A group of researchers in Japan has developed a prototype for construction robots that can be used for disaster relief.

Using a prototype machine, researchers from Osaka University, Kobe University, Tohoku University, The University of Tokyo and Tokyo Institute of Technology performed verification tests on places that represented disaster sites, and they were able to confirm "a certain level of performance."

The prototype looks like an ordinary hydraulic excavator, but researchers said it is able to quickly and stably control heavy power machines with high inertia by achieving target values regarding location and speed through fine tuning and by controlling pressures on a cylinder at high speeds.

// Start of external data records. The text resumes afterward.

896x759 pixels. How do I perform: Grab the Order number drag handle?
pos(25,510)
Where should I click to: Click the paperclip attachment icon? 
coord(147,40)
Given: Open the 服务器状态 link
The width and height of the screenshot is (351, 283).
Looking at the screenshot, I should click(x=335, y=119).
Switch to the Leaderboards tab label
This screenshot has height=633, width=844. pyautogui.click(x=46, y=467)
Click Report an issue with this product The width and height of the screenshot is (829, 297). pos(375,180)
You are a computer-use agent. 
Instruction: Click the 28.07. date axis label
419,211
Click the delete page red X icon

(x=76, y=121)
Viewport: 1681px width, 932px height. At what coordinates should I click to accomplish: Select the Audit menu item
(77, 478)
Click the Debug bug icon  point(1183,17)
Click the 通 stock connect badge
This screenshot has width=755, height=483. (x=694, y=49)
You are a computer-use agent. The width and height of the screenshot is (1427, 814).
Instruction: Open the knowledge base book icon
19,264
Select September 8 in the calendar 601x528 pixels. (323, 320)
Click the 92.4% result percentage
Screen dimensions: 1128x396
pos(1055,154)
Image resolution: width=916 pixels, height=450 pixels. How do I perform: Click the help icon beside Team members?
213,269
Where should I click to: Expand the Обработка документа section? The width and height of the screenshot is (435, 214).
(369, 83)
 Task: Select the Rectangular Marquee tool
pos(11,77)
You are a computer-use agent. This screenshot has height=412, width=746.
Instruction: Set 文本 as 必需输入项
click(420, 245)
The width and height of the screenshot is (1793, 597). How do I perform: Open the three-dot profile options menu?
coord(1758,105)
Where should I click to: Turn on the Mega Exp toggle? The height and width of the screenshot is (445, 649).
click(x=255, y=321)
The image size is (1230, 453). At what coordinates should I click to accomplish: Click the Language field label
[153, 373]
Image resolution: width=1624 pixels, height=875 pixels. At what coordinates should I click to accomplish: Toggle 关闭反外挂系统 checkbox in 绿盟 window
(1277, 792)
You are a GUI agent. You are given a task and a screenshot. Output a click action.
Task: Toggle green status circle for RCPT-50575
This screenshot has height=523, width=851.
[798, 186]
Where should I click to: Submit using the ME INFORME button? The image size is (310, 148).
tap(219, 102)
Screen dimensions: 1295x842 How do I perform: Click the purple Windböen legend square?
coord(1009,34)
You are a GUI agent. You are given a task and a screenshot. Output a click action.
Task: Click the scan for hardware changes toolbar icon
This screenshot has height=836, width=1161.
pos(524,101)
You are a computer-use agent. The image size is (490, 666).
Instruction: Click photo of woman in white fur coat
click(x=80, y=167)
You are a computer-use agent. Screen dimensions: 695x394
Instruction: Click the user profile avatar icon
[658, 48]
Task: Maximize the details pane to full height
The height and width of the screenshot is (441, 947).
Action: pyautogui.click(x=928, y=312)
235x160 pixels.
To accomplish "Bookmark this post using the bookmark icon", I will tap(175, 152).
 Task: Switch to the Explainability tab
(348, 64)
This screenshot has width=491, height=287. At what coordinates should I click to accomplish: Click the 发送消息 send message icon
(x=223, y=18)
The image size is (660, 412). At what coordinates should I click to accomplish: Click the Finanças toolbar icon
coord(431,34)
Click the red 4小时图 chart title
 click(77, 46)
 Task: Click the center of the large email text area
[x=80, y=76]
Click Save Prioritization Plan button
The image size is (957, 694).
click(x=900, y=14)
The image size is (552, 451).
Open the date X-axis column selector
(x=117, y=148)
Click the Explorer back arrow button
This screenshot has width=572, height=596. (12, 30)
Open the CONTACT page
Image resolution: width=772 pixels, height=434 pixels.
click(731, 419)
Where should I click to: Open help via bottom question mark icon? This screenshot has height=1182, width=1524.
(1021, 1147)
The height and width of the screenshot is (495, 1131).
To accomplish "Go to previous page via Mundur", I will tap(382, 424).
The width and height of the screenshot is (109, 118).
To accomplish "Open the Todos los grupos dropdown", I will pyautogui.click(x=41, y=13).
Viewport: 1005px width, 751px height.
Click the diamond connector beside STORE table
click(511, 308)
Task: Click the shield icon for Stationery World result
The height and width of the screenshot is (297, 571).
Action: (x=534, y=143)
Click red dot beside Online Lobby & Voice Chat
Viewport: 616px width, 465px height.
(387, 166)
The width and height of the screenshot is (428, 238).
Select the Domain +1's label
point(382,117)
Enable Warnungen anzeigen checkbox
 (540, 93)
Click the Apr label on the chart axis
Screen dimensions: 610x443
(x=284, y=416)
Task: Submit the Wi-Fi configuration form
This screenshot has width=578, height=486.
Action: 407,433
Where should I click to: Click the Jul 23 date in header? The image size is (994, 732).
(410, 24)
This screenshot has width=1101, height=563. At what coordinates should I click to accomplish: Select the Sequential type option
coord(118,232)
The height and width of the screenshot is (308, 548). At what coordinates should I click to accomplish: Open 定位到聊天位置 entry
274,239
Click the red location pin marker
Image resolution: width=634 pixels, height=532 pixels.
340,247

The machine can also estimate external load of multiple degree of freedom (DOF) hydraulically-driven robot from oil pressure of each hydraulic cylinder. The estimated force will be used for force control or force feedback to the operator of tele-operated rescue robots. Additionally, the prototype can measure high frequency vibration by a force sensor installed at the forearm of the robot and giving the operator vibrotactile feedback.

It can also fly a multi-rotor drone to the place of the operator’s choice and obtaining image information. Long flights and pin-point landing of the drone are available due to power supply through electric lines and a power-feeding helipad for tethering the drone. The machine can also present the operator images of an overhead view from an arbitrary place by using four fish-eye cameras mounted on the robot in real time so that the operator can assess the area surrounding the robot, and can also use a far-infrared ray camera capable of viewing with long-wavelength light so that the operator can operate the robot while assessing the situation even under bad weather conditions like fog.

The researchers are also developing new robots with a double rotation mechanism and double arms with the purpose of achieving higher operability and terrain adaptability.